That's different -- maybe not in practical result to the consumer, but as to whether or not the technology was viable, or potentially viable, in the first place.
Things do seem to be moving fast, eh.
And are you sure thats a legitimate site?It's Rossi's site, and one of the things that "smell" about his setup. He claims it's a "peer-reviewed" journal, although he doesn't identify the peers who are supposedly reviewing the articles. As usual with Rossi, you have to take it word for it.
Don't want to put my full thinking on this on the internet (just old-fashioned that way, I guess). But I do think that maybe there is a method to the “madness” of trying to get this technology disseminated as widely as possible, as soon as possible.
I mean: other than pure profit motive (which, Lord knows, there's nothing wrong with that, either).

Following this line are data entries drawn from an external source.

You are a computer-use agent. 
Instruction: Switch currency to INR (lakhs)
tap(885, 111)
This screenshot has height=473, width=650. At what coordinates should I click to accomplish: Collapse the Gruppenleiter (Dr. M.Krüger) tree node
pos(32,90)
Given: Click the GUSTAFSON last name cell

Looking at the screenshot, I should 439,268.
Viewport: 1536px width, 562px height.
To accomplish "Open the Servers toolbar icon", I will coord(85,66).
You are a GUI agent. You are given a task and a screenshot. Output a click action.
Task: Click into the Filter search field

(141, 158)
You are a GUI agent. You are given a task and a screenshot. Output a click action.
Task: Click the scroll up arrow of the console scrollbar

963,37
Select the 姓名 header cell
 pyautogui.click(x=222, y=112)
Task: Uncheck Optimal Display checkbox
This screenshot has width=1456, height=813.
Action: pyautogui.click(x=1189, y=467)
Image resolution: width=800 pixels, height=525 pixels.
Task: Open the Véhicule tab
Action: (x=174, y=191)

Look. If, for example, a government or a large corporation actually capable of (1) maintaining this process as a secret (of course, we know that won't be the case because of the university research that's supposed to occur, but bear with me here), and (2) mass producing this technology got hold of it in the very beginning, before any one else, um . . .
not to put too fine a point on it, but might not that entity be able to rule the world?
Would this be any different than if a government or some other powerful entity was able to take control of the world's oil supply?
I don't think so.
Sure, the world could still run on oil. But if e-Cat works the way Rossi says, and has the potential for commercialization and even major power plant applications that have been talked about, how valuable is oil going to be?
Not very.
EXCEPT, it would be very valuable, in fact critical, to any country that was shut out of the e-Cat technology (by the possessor thereof).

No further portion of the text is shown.